A 77-year-old loan shark with ties to the Luchese crime family was found dead from a gunshot wound to the head in his Sheepshead Bay, Brooklyn, home on Friday.

Vincent Zito lived here with son and grandson. (NYDN)

Vincent Zito had been shot in the back of the head execution style, and was found inside his three-story Sheepshead Bay home at about 3:15 p.m. on Friday.

Earlier this month, Sylvester Zottola, 71, a Bonanno crime family associate, was shot to death while waiting in his SUV for a cup of coffee at a McDonald's drive-through window in the Bronx.

Zito's grandson Joseph, who lives at the address with Zito and Zito’s son, found the body after he came home from school.

Zito was found face up on the floor next to the firearm that was used to kill him.

Zito is survived by his older brother Anthony, 82 - who was locked up for extortion in 1971.

Initially, it was believed Zito may have taken his own life, but the entry wound was in the back of the head, making suicide seem less likely, sources told the Daily News. Some reports say the murder scene may have been staged to appear like a suicide.

Police are awaiting the autopsy results before declaring Zito’s death a homicide.

A witness told the News he'd heard Zito had been shot twice. Howard Stewart, 43, a handy-man renovating Zito’s basement, said Zito’s son had told him that.

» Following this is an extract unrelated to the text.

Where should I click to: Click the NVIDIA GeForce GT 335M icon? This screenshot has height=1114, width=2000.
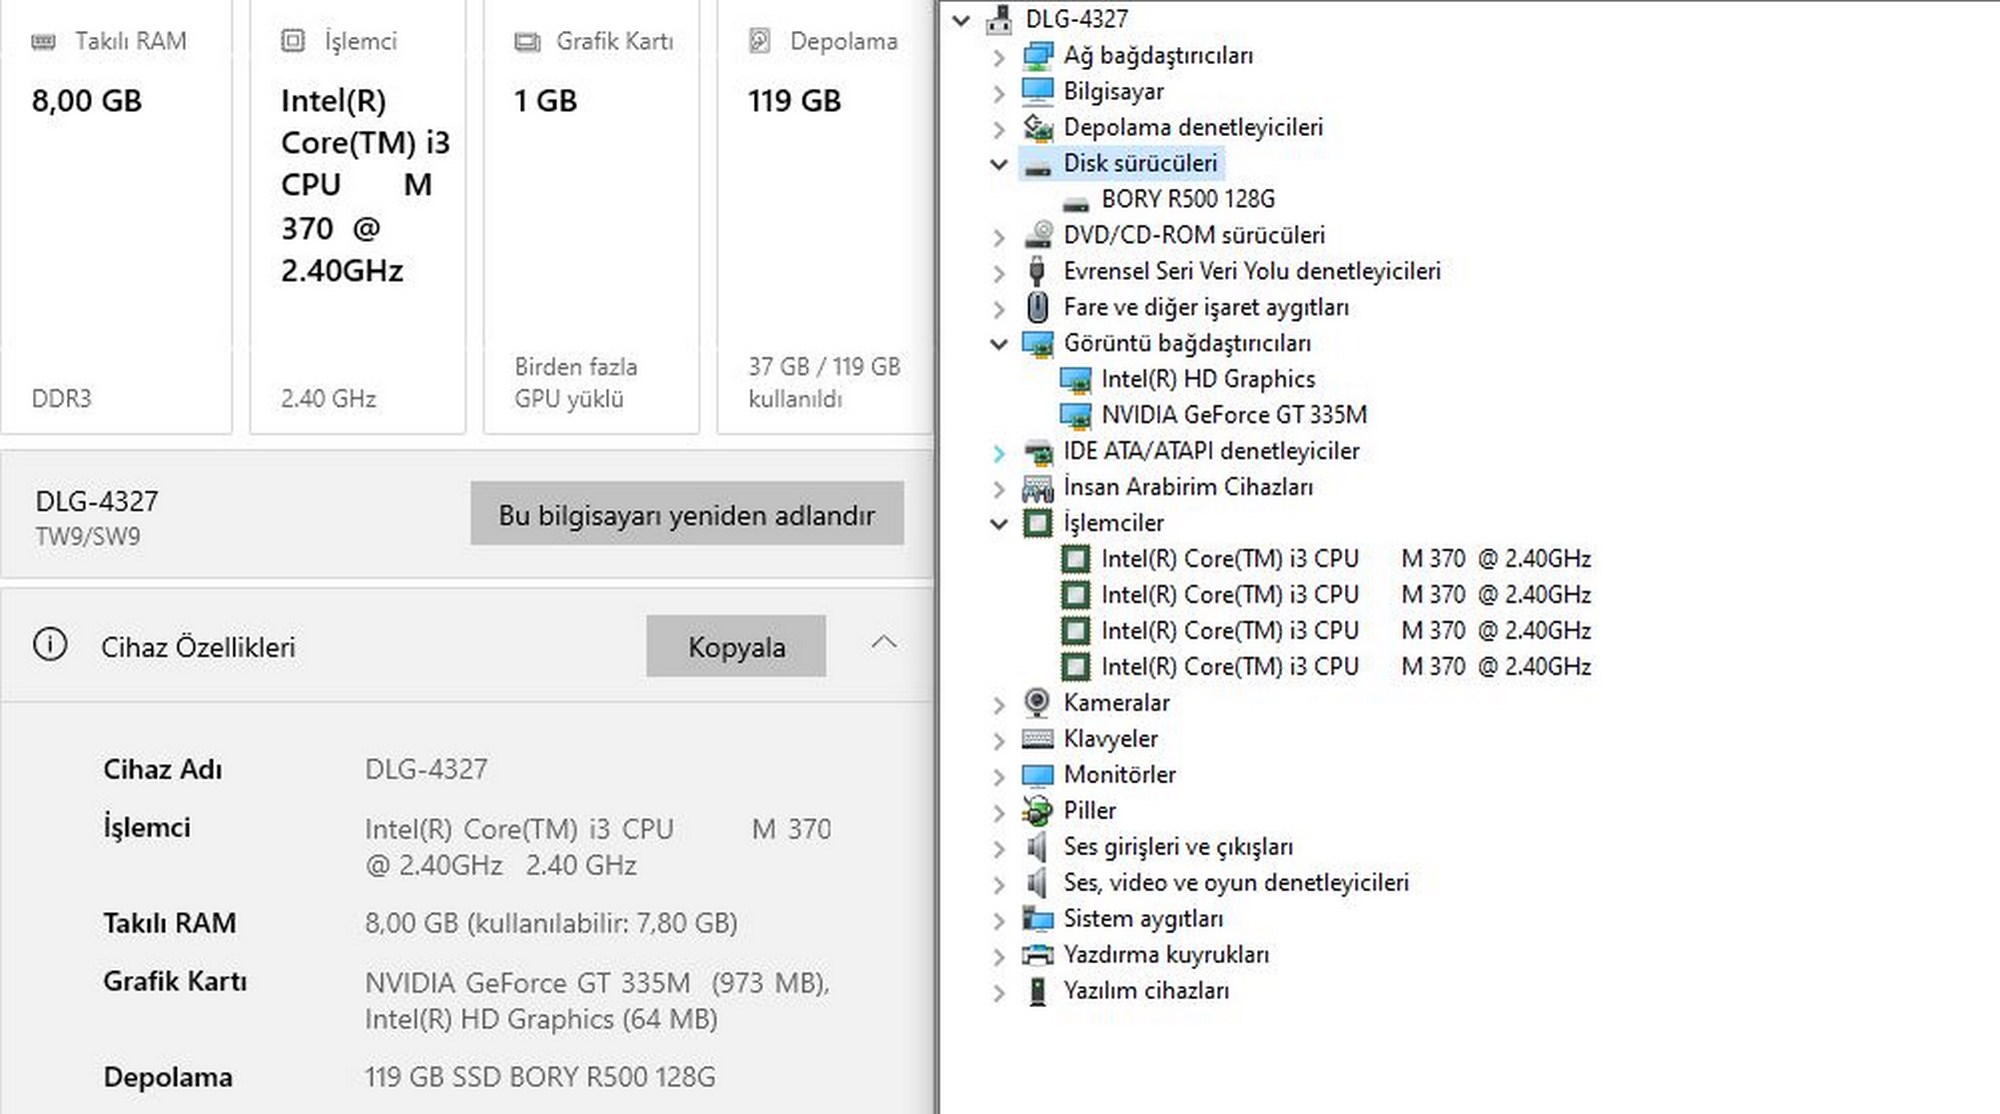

“One shot kill him on the spot. Understand? Two shot to the head? Man. It’s a setup,” Stewart said. “I worked in police in Jamaica all my life. It’s a setup.”

This shooting may also have been captured in video; reportedly there are cameras focused on the back door of the home that could reveal the shooter.

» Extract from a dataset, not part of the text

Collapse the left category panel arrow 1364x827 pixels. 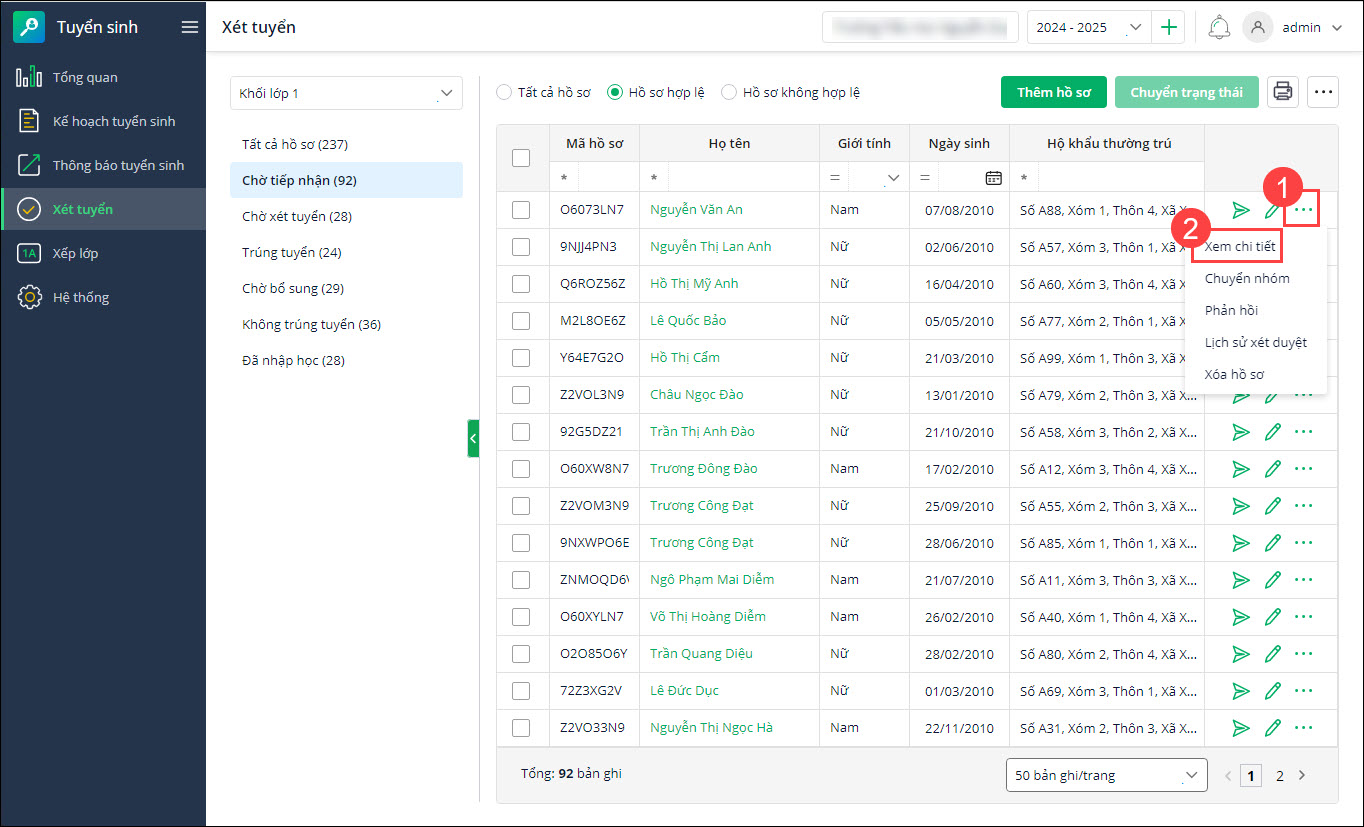point(473,438)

As per police sources, Zito was arrested for loan sharking in the past and has been linked to the Luchese crime family. 

His older brother, Anthony, 82, also has ties to the Lucheses and was jailed in 1971 for extortion.

Zito was described as a “schemer” by one neighbor who noted that he once sold a resident a gallon of gas for $100 after Superstorm Sandy.

“I think he was like (a snake),” one neighbor who didn’t want to be identified told the News. “He was … not good.”